FFTec handled the engine build on David’s GT-R and he stops by regularly for tuning, or just comes over with his son to hang out and talk cars like he did on this particular afternoon.
And in addition to the fleet of R35s that FFTec has worked on, this customer-owned R33 Skyline GT-R is another regular visitor to the shop. There will always be a sense of excitement that comes with seeing one of these cars on US roads.
But most recently has come FFTec’s venture into the Ford EcoBoost market. As I wrote about in my project car update, I was given the chance to drive their Mustang test mule with built internals and an upgraded turbo, and was blown away by the power and response.
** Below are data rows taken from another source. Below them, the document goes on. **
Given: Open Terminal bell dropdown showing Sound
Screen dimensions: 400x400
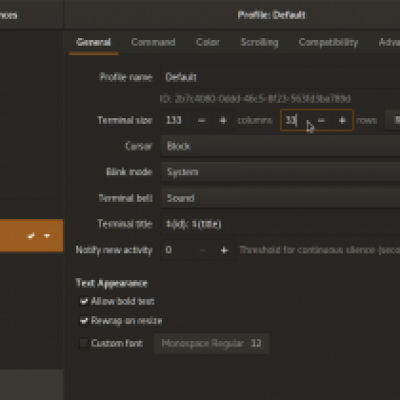Looking at the screenshot, I should pyautogui.click(x=281, y=198).
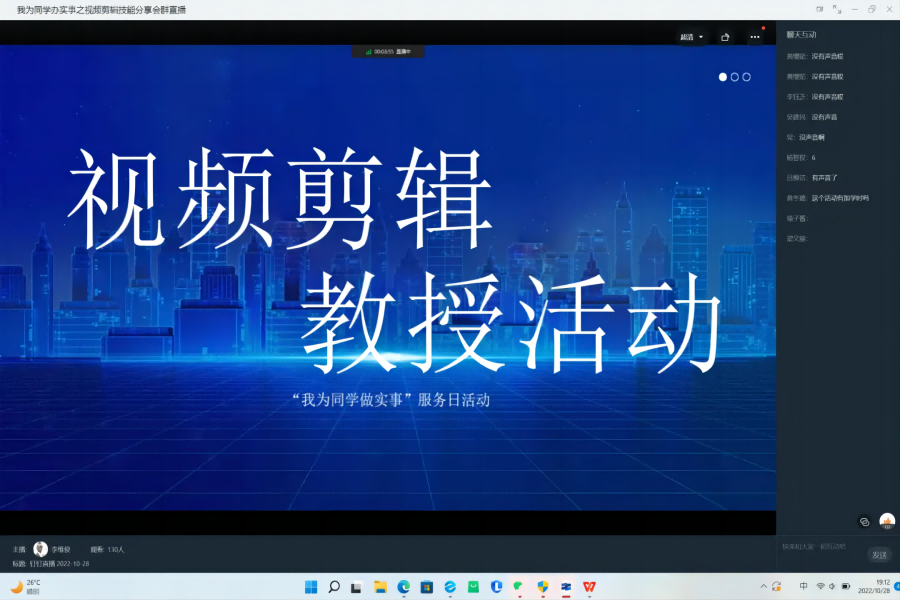This screenshot has height=600, width=900.
Task: Open the Start menu
Action: pos(310,587)
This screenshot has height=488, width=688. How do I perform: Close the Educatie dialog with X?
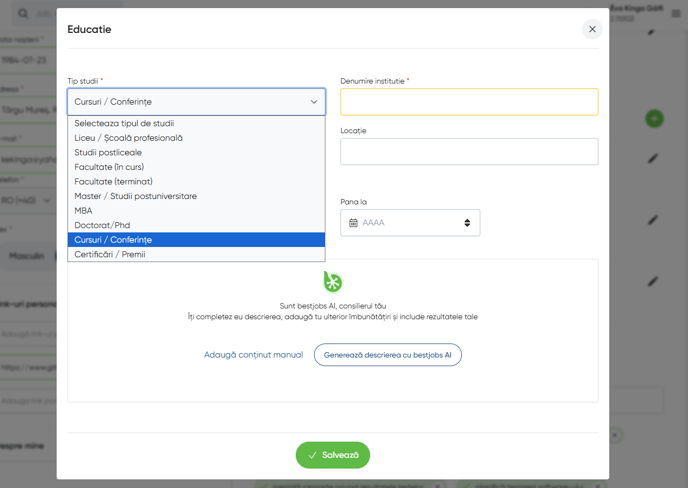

It seems all of the shop’s experience with turbo cars is going to pay off when it comes to upgrading these boosted Fords.Personal Projects
While customer-owned vehicles were the most plentiful inside the shop, there were also a handful of project cars owned by FFTec employees, which get worked on during their off time.
Among the in-house project cars is this fully-built Mitsubishi Eclipse GSX AWD. You don’t see DSM cars nearly as often as you used to, so it’s cool to see the FFTec crew giving some love to this classic platform.
Hidden away behind the shop was another DSM – this one a first generation car with an equal amount of work done to it and some very meaty tires. Future classic anyone?
Another shop project is this S13 240SX which is currently being built up as a budget drift missile for local events.
While it might be a track beater, it’s packing a lot of trick fabrication and a healthy blacktop SR20 swap in its engine bay. It might have been one of the lowest-powered cars in the shop, but there’s no doubting it will also be one of most fun when it’s done.
Wondering what FFTec’s most famous project car is? Well, you’re looking at it right now. It’s not an actual ‘car’, but a Lightning McQueen child’s toy built by co-owner, fabricator and dyno wizard Sean Burgess for his son Evan.
It started off as a typical Power Wheels toy, but being the gearhead that he is, Sean put the little electric car under the knife to up the fun factor for Evan, and give him his first taste of hot rodding.
He began by swapping out the plastic tires for off-road type rubber, and also installed a new aluminum subframe, disc brakes, and upgraded batteries. Most importantly though, Sean swapped in a new .66 horsepower electric motor.
The result is something that will cause envy in every little kid on the block, and a viral video that currently has three and a half million views on YouTube. Check it out above.
I think that’s a perfect way to close out this little look at one of Northern California’s most interesting tuner shops. With such a strong resume of high-end street builds, FFTec is a shining example of the modern speed shop at its best.